Monday, September 20, 2010
The poem of ecstasy
Mural above Mulate's. The poem of ecstasy that was this weekend is best told in pictures.
Norman Mailer, An American Dream
Josh Alan Friedman, Black Cracker
Gloria Coates, String Quartet No. 9
Roberto Carlos Lange, Music for Memory
Beatrice Long, Scriabin: Mazurkas (Complete)
Scriabin, The Poem of Ecstasy
Konstantin Ivanov, Scriabin: Prometheus - The Poem of Fire
Paul Crossley, Scriabin: Late Piano Pieces
Friday night I took Maya and a friend to the observatory to look at Jupiter during its closest pass in 60 years. The astronomer let them press the buttons that open the hatch. When I win the lotto, I want to live in the observatory and will still open it up on the weekends for viewings and science, but we will have DJ's laying down retro-future space grooves under the lectures from the astronomy club.
Saturday morning brought me to my buddy John and the first tailgate breakfast of the season: Nicaraguan cross-cut ribs. Like across the slab with a bone saw. It is like bacon except it is ribs. You don't even know how existentially satisfying it is to gnaw away on one of those little circles of bone.

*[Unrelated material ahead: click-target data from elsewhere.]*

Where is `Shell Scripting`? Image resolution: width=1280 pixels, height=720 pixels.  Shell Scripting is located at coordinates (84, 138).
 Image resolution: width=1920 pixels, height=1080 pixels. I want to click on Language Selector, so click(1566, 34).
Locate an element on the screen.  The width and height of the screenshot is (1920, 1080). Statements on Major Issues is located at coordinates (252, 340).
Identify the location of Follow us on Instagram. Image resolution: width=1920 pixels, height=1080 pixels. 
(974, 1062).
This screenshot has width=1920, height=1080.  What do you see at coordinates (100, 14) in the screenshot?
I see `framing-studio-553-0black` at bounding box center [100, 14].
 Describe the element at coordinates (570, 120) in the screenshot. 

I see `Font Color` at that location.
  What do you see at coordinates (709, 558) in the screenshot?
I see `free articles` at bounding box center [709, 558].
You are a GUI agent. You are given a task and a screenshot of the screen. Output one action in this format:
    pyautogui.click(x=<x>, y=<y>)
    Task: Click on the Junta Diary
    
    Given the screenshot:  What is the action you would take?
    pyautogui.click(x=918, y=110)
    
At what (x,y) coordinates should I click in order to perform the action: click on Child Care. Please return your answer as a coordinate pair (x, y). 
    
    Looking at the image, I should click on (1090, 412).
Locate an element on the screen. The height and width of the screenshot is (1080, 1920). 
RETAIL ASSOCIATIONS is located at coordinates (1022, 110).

I left before this came to fruition: a pork butt marinated in lemon, soy sauce and Cristal, wrapped in banana leaves. We suggested that next time they further tenderize it by having a virgin use it as a loofah, a bodybuilder as a "surrogate" and Mike the Tiger a chew toy. Maya and I didn't attend the game because we usually don't and were full of meat.
Things started changing around here on Sunday.
Sunday afternoon's book research led me to High Performance at the Atchafalaya Club. High Performance recaptures the essence dance bands of the 60's where accordion meets pedal steel out in the lotus patches of the swamp hopped up on cheap beer and fishin' boat fumes. Video forthcoming.
It is kinda gorgeous out there. Even the wake of a small boat is transcendent.
And they have a gator pond.
And a lighthouse.
I had another show lined up in Lafayette but had the time wrong, so I circled back down the old road to Breaux Bridge, looking for this fabled place called Desiree's Shangri-La and instead wound up at good ol' Mulate's
Note the cypress columns
the seafood gumbo
and the ubiquitous swamp mural. Mulate's is spoke of as the original Cajun restaurant and has been a landmark of Breaux Bridge for decades. It's been at least one of those decades since I've been there; it was closed for a long stretch after a fire but has been restored to its homey glory.
Everybody stops there.
I hollered at Dickie Landry to see if he wanted to tag along but his pan-Louisiana supergroup (in every sense of the word) Lil' Band O' Gold heads out for a New Zealand tour this morning.
On the way home, I got stuck in traffic heading toward the bridge and the bridge untethers some sort of nervousness in me. Normally I don't wallow in the what-if's of others' competencies that plague the average control freak, but I like to just get across this bridge without dying each time, TYVM, and snailing across it in the dark of night is rattling. Somehow Scriabin's crazy ass countered all this, so I am tacking in his wind for the day.